start DOCUMENT
← Back to context

Comment by narrator

11 years ago

Scala is getting really interesting lately though with projects like Spark and SparkSQL. Spark takes a Scala AST tree and computes a plan on it in order to distribute it to a cluster of possibly thousands of nodes and then uses transformations on that plan, similar to how an SQL query optimizer works, to make the plan more efficient. The cluster compute benchmarks on it are crazy good.

The only problem I have with Scala is that it has so many features that it tends to have a steeper learning curve than most languages. However, this is mitigated somewhat in that it lets one switch between object and functional depending on what's more convenient or performant, thus making it easier for programmers who are not highly skilled in functional programming to pick up.

Yeah, I did a presentation at the DC Area Apache Spark meetup... slides: http://www.slideshare.net/RichardSeymour3/2015-0224-washingt... associated blog post: https://www.endgame.com/blog/streaming-data-processing-pyspa...

I've done a bit of scala spark as well, and my initial thought was prototype in pyspark and then rewrite in scala if necessary. Just this week DataBricks announced they are working on changing some of the data structures behind RDDs to save on unnecessary java object creation hubbub https://databricks.com/blog/2015/04/28/project-tungsten-brin...

That and the SQL compiler thing seems pretty darn awesome. Spark has the nice benefit of being plug and play (w/ a joyful time of compiling and deploying) with legacy HDFS/Hadoop systems. That alone will keep it in toolboxes for a long time to come.

>Spark takes a Scala AST tree and computes a plan on it in order to distribute it to a cluster of possibly thousands of nodes

Unless Spark has changed dramatically in the year since I used it, that's not really how it works. You lazily construct an expression graph of RDD operators but the actual Scala code (the functional payload of e.g. flatMap) doesn't get analyzed. Are you talking specifically about Spark SQL's code generator?

>The cluster compute benchmarks on it are crazy good.

...and also carefully chosen to show off the niche cases where Spark shines. More commonly, you'll encounter crippling garbage collector stalls leading to mysterious and undebuggable job failures.

Spark has a very clean API but the implementation (at least for Spark versions 0.8-1.0) is still prototype quality.

  • So basically you're talking about the design and limitations of https://databricks.com/blog/2015/04/13/deep-dive-into-spark-... I take it?
end DOCUMENT
THE EXERCISE:
Please reproduce the Spark thread word for word from "Scala is getting" to "to pick up.". Base your answers on the Spark thread alone.
start GIVEN DATA
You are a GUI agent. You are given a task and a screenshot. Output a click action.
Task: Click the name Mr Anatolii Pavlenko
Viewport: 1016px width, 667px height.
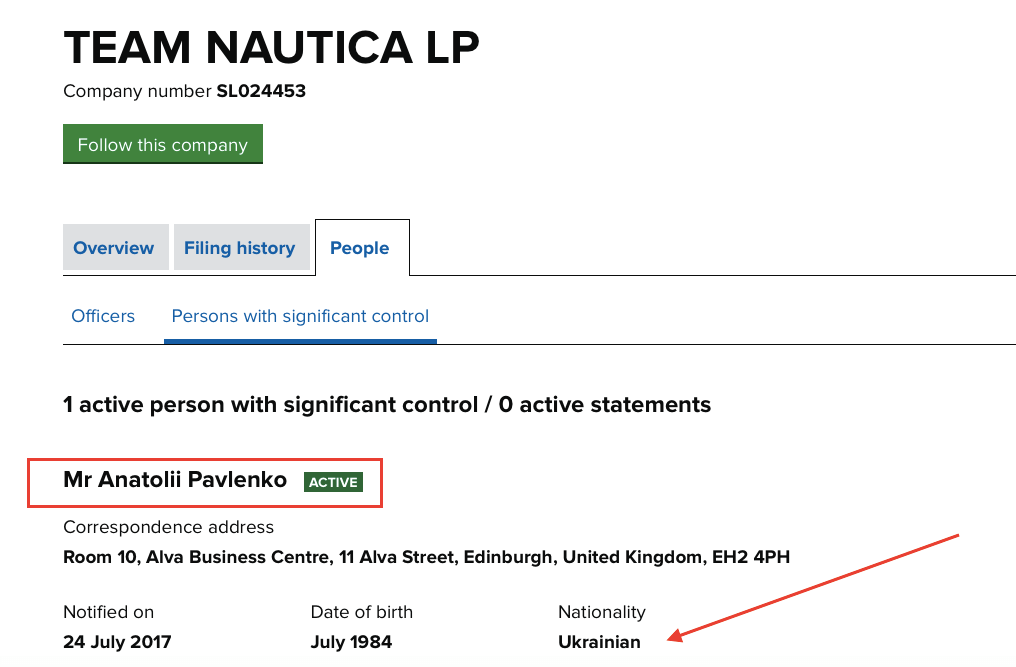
end GIVEN DATA
EXPECTED ANSWER:
Scala is getting really interesting lately though with projects like Spark and SparkSQL. Spark takes a Scala AST tree and computes a plan on it in order to distribute it to a cluster of possibly thousands of nodes and then uses transformations on that plan, similar to how an SQL query optimizer works, to make the plan more efficient. The cluster compute benchmarks on it are crazy good.

The only problem I have with Scala is that it has so many features that it tends to have a steeper learning curve than most languages. However, this is mitigated somewhat in that it lets one switch between object and functional depending on what's more convenient or performant, thus making it easier for programmers who are not highly skilled in functional programming to pick up.